Closed nobody93 closed 7 years ago

nobody93 commented 9 years ago

The following statment stuck until the timeout, it cannot detect host back after rebooting. The version is 1.9 from git source.

- name: wait_restart
  local_action: wait_for host="{{ inventory_hostname }}" port=22 delay=5 timeout=600
  sudo: false
bcoca commented 9 years ago

does inventory_hostname resolve to an IP ?

nobody93 commented 9 years ago

Yes, there is no fundmantal issues as I've run the ansible for months using many modules in many roles without problems, but wat_for module issue is currently sting ing us badly.

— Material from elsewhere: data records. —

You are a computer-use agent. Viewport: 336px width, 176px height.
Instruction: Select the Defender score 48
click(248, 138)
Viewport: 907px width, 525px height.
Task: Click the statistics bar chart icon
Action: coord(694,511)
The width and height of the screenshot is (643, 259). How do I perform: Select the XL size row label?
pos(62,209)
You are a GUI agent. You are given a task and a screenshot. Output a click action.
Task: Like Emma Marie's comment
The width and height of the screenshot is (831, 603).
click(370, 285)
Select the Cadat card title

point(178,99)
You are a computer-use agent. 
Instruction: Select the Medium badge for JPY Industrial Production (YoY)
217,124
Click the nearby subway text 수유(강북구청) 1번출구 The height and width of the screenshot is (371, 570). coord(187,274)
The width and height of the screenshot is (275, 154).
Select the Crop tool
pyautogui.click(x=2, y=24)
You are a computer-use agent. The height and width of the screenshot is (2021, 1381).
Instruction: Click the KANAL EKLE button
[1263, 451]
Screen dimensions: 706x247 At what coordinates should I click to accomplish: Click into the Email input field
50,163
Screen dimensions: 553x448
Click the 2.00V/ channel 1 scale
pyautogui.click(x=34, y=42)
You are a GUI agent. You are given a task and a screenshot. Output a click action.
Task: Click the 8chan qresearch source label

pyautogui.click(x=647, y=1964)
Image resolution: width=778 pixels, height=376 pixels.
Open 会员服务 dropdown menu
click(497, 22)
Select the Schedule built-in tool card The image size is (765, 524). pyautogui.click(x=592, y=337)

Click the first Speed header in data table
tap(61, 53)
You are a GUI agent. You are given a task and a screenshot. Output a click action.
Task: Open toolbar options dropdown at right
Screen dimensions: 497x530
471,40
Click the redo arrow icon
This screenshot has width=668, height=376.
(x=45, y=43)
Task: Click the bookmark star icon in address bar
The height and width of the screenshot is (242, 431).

Jmainguy commented 9 years ago

Works for me on devel 2.0

ansible-playbook -i hosts site.yml 

PLAY [Test all-databases] ***************************************************** 

TASK: [reboot | Reboot] ******************************************************* 
changed: [ubuntu1404.soh.re]

TASK: [reboot | wait_restart] ************************************************* 
ok: [ubuntu1404.soh.re -> 127.0.0.1]

PLAY RECAP ******************************************************************** 
ubuntu1404.soh.re          : ok=2    changed=1    unreachable=0    failed=0   

Give devel a shot @jupiterh

bcoca commented 9 years ago

i cannot reproduce this issue, do you have any more information?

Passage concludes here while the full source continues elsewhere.